China and Japan started direct currency trading on Friday as Beijing marked another stage on its journey to foster the yuan's use internationally in line with its growing economic clout.
Foreign exchange traders began swapping Japanese yen for the Chinese unit without having to use the US dollar as an intermediary currency when the market opened in Tokyo.
In early trade the yuan stood at 12.335 yen.
The yuan-yen trade -- part of a wider deal reached last year to forge closer ties between Asia's two largest economies -- will be allowed to move in a wider range than the narrow band at which the dollar and yuan change hands.
China will set a daily rate based on dealer quotes, with trade allowed to move within a 3.0 percent band above or below that rate, compared with a 1.0 percent band fixed to the yuan-dollar.
The trading-band rule applies only in Shanghai while free exchanges are guaranteed in Tokyo.
Rates in the two markets could be different briefly but are likely to converge very quickly, traders said.
It is impossible to make money through price gaps between the two markets, said Akira Hoshino, head of forex trading at Tokyo-Mitsubishi UFJ Bank.
"Supposing the dollar mid-point price was set at 80 yen and the quotation was at 83 yen in Shanghai and 86 yen in Tokyo, no-one would sell the dollar at 83 yen though many people would want to buy it at that level."
"Such trading would not happen," he said.
The new system paves the way for "full-fledged direct exchange trading", Japan's Finance Minister Jun Azumi said Tuesday.

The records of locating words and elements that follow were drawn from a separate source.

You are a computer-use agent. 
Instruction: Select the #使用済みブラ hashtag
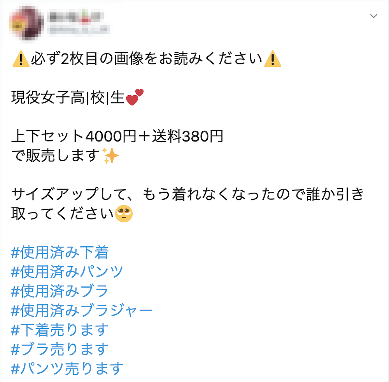(x=60, y=291)
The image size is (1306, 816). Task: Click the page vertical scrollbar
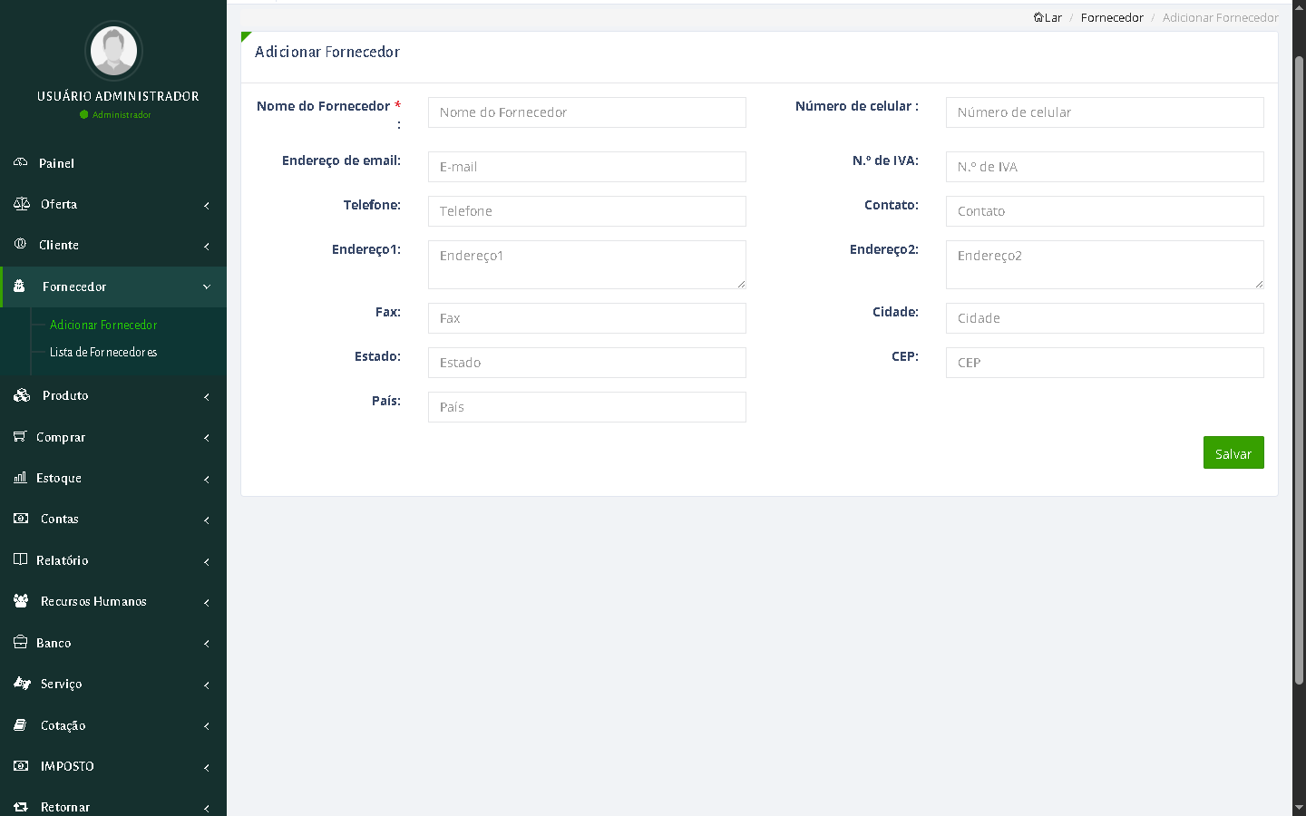coord(1299,363)
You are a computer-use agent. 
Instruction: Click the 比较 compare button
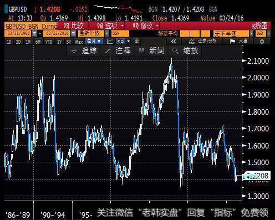click(x=73, y=25)
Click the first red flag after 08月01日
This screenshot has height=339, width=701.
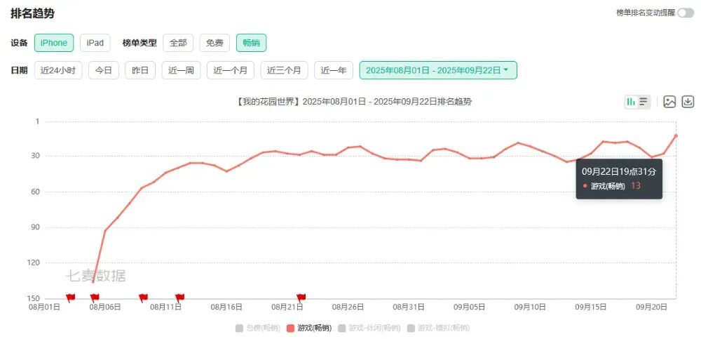(71, 298)
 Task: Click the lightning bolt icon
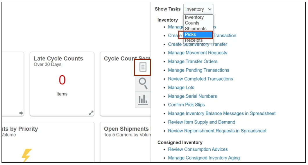27,155
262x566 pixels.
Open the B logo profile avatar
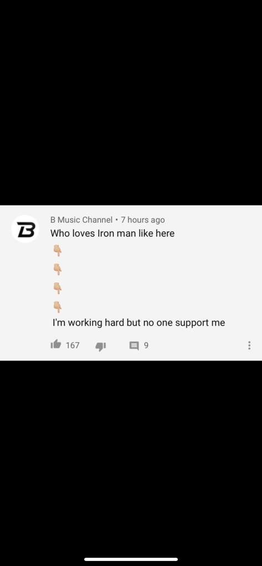click(25, 229)
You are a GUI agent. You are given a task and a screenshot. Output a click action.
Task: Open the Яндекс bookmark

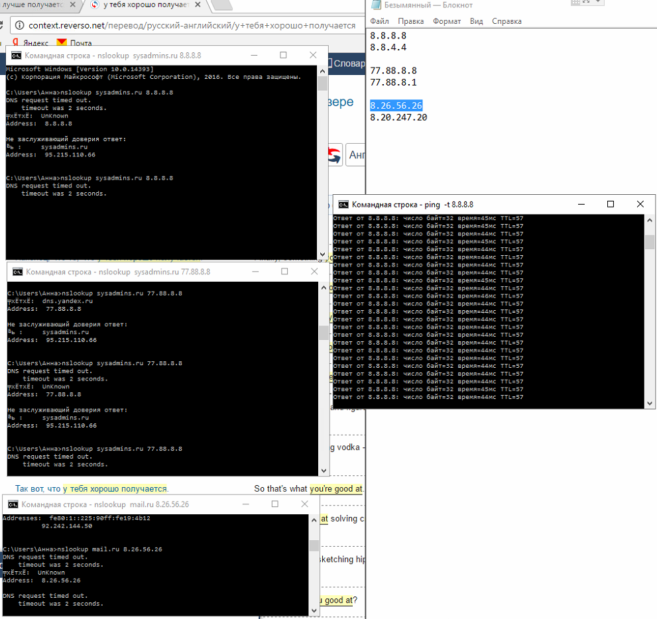(30, 42)
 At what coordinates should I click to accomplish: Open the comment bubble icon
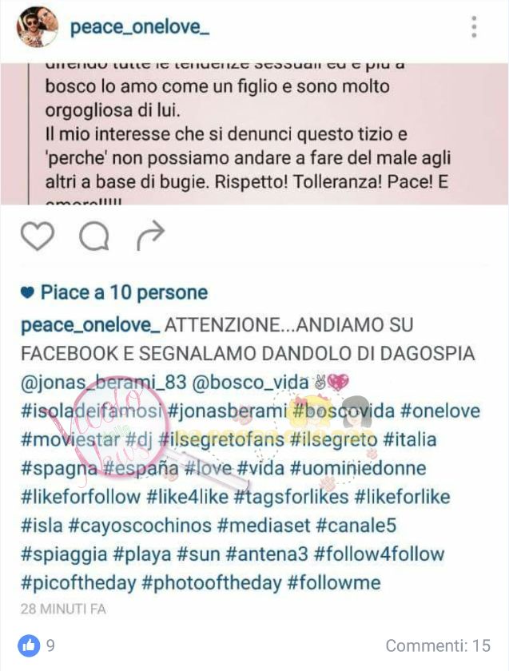[x=94, y=236]
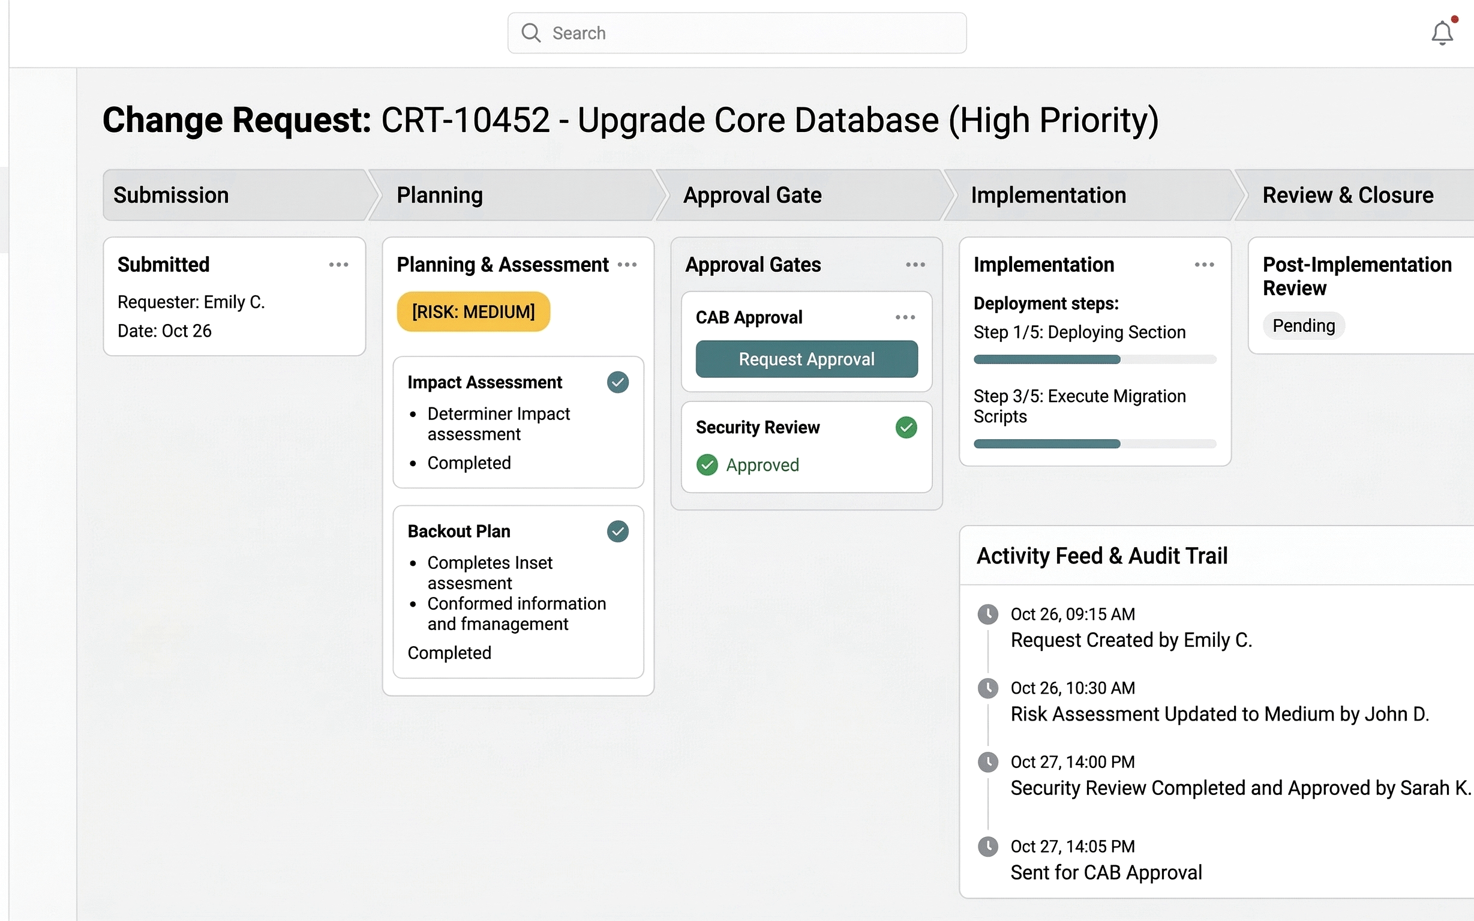Toggle the Security Review approval checkmark
The image size is (1474, 921).
pos(906,427)
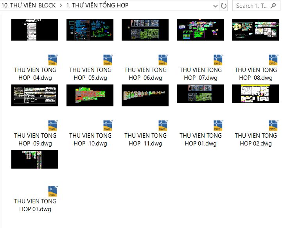Click DWG icon of THU VIEN TONG HOP 06.dwg
This screenshot has width=282, height=228.
[163, 60]
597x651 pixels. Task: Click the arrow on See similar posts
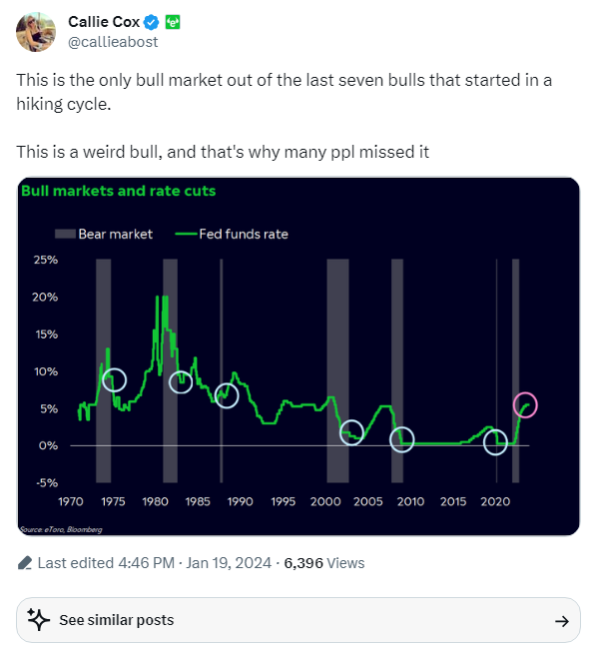point(562,621)
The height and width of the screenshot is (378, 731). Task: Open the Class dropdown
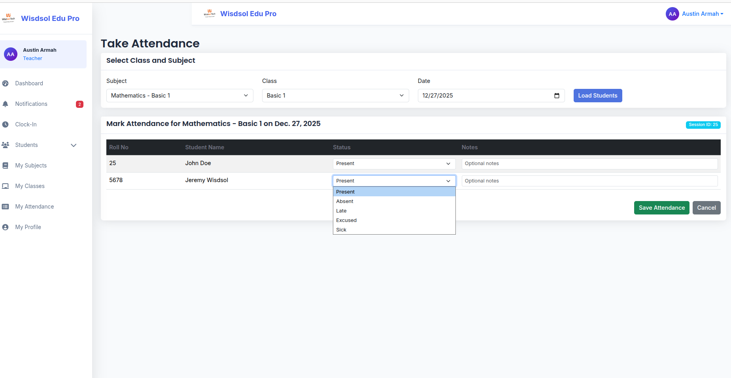[335, 95]
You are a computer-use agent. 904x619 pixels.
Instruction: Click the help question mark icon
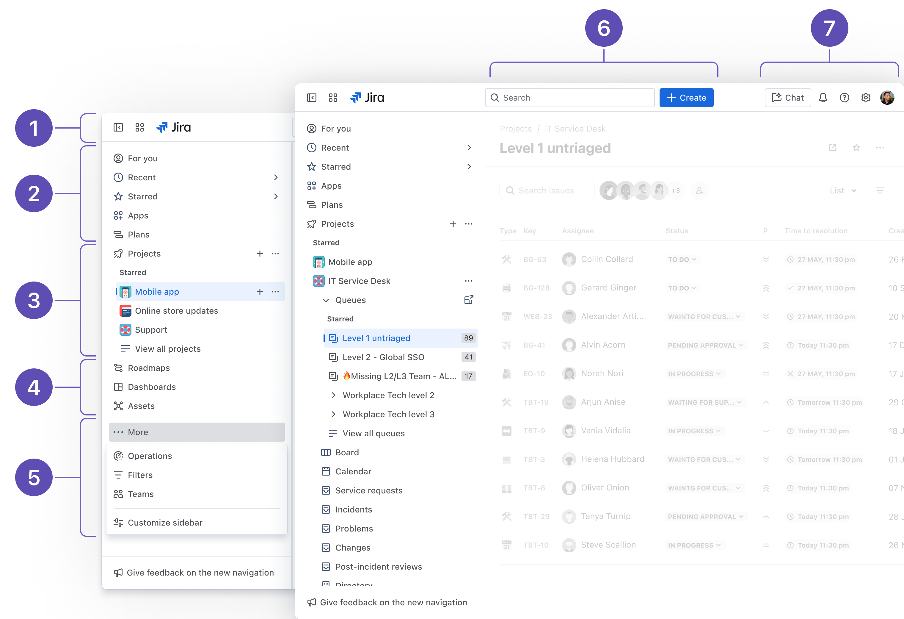pos(844,98)
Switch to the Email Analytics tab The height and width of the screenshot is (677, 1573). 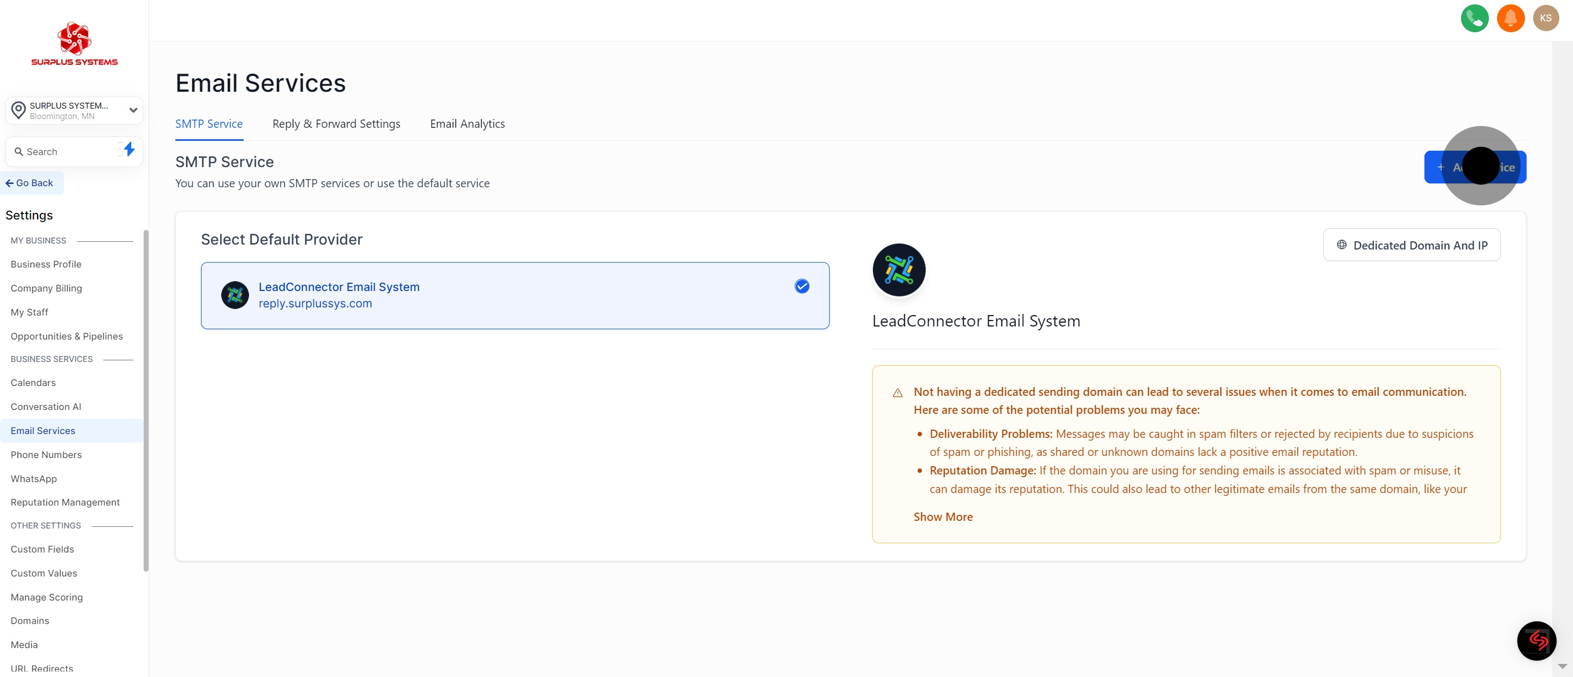pos(467,123)
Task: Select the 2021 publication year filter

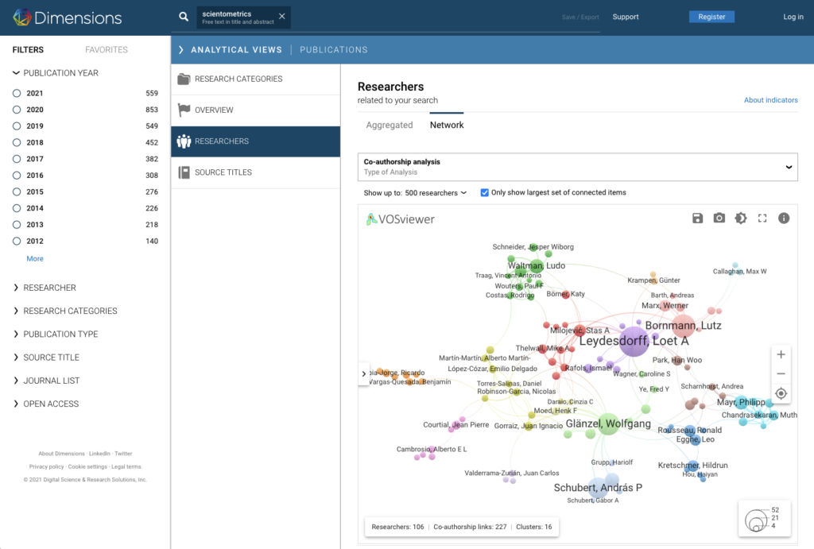Action: point(17,93)
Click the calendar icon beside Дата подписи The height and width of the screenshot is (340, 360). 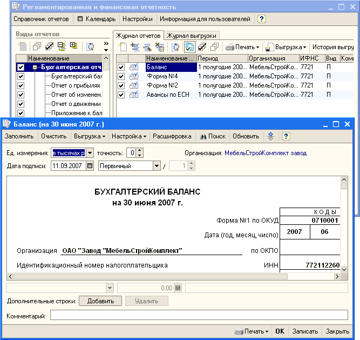(90, 166)
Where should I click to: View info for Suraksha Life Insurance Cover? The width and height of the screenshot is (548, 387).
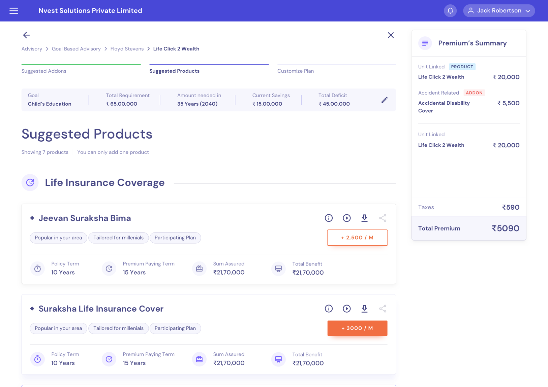point(329,309)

By not using the dollar as an intermediate currency, "we can lower transaction costs and reduce settlement risks at financial institutions as well as making both nations' currencies more useful", he added.
Beijing's tightly controlled currency regime has contributed to huge trade deficits in the United States, which accuses China of artificially undervaluing the yuan to boost exports, and has been a long-running source of friction between the world's two largest economies.
On Tuesday, China said direct yuan-yen trade was an "important step" in "strengthening cooperation between China and Japan in developing financial markets and mutually promoting direct trading between the two currencies based on market principle".
China overtook Japan to become the world's second-largest economy in 2010, and the neighbours are forging closer business ties despite frequent diplomatic spats over territorial claims and lingering historical animosities.
China is Japan's largest trading partner, but about 60 percent of their mutual trade is denominated in US dollars.
China's official Xinhua news agency reported that the new forex arrangement will save about $3.0 billion in annual costs tied to using the dollar in trade transactions.